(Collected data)
• • •

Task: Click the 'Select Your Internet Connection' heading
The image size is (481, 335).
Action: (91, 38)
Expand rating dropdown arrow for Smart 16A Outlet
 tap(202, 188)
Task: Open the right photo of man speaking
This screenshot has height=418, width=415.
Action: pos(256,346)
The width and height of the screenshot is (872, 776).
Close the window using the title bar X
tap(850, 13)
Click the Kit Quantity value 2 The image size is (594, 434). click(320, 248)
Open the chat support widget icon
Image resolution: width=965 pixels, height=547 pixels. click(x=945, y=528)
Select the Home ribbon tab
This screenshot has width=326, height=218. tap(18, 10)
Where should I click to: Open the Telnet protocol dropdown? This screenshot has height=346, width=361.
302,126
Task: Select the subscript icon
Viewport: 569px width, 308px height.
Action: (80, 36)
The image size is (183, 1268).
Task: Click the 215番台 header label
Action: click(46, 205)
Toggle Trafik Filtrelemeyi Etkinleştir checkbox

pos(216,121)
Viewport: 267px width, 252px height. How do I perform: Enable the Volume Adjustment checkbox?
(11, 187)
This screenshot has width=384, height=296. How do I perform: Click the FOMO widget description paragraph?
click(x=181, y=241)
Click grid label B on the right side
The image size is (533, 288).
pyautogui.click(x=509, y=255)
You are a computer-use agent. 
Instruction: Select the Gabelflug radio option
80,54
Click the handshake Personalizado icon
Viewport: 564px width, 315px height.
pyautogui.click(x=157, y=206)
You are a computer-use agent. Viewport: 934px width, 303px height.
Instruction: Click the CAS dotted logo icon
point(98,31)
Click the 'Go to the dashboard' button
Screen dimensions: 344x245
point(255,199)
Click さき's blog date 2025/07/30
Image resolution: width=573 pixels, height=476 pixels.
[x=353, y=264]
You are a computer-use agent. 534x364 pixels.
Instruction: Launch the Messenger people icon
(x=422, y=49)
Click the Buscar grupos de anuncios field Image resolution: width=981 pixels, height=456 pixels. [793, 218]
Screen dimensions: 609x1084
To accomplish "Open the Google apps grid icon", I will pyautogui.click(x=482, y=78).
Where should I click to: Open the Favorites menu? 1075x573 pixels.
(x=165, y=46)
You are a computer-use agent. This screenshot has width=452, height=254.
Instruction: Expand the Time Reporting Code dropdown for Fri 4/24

• • •

With nothing left out, transcribe the records above exactly.

Task: Click the 'Select Your Internet Connection' heading
The image size is (481, 335).
Action: (91, 38)
Expand rating dropdown arrow for Smart 16A Outlet
 tap(202, 188)
Task: Open the right photo of man speaking
This screenshot has height=418, width=415.
Action: pos(256,346)
The width and height of the screenshot is (872, 776).
Close the window using the title bar X
tap(850, 13)
Click the Kit Quantity value 2 The image size is (594, 434). click(320, 248)
Open the chat support widget icon
Image resolution: width=965 pixels, height=547 pixels. click(x=945, y=528)
Select the Home ribbon tab
This screenshot has width=326, height=218. tap(18, 10)
Where should I click to: Open the Telnet protocol dropdown? This screenshot has height=346, width=361.
302,126
Task: Select the subscript icon
Viewport: 569px width, 308px height.
Action: (80, 36)
The image size is (183, 1268).
Task: Click the 215番台 header label
Action: click(46, 205)
Toggle Trafik Filtrelemeyi Etkinleştir checkbox

pos(216,121)
Viewport: 267px width, 252px height. How do I perform: Enable the Volume Adjustment checkbox?
(11, 187)
This screenshot has width=384, height=296. How do I perform: Click the FOMO widget description paragraph?
click(x=181, y=241)
Click grid label B on the right side
The image size is (533, 288).
pyautogui.click(x=509, y=255)
You are a computer-use agent. 
Instruction: Select the Gabelflug radio option
80,54
Click the handshake Personalizado icon
Viewport: 564px width, 315px height.
pyautogui.click(x=157, y=206)
You are a computer-use agent. Viewport: 934px width, 303px height.
Instruction: Click the CAS dotted logo icon
point(98,31)
Click the 'Go to the dashboard' button
Screen dimensions: 344x245
point(255,199)
Click さき's blog date 2025/07/30
Image resolution: width=573 pixels, height=476 pixels.
[x=353, y=264]
You are a computer-use agent. 534x364 pixels.
Instruction: Launch the Messenger people icon
(x=422, y=49)
Click the Buscar grupos de anuncios field Image resolution: width=981 pixels, height=456 pixels. [793, 218]
Screen dimensions: 609x1084
To accomplish "Open the Google apps grid icon", I will pyautogui.click(x=482, y=78).
Where should I click to: Open the Favorites menu? 1075x573 pixels.
(x=165, y=46)
You are a computer-use agent. This screenshot has width=452, height=254.
Instruction: Expand the Time Reporting Code dropdown for Fri 4/24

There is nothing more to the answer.